### EXERCISE REQUIREMENTS
Line by line, set down the records exactly as they appear below.

*** Begin section ***

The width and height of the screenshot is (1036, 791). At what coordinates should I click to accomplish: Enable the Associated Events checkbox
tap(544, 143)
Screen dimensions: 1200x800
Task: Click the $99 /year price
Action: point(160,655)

*** End section ***

### RESPONSE BOX
The width and height of the screenshot is (1036, 791). At what coordinates should I click to accomplish: Enable the Associated Events checkbox
tap(544, 143)
Screen dimensions: 1200x800
Task: Click the $99 /year price
Action: point(160,655)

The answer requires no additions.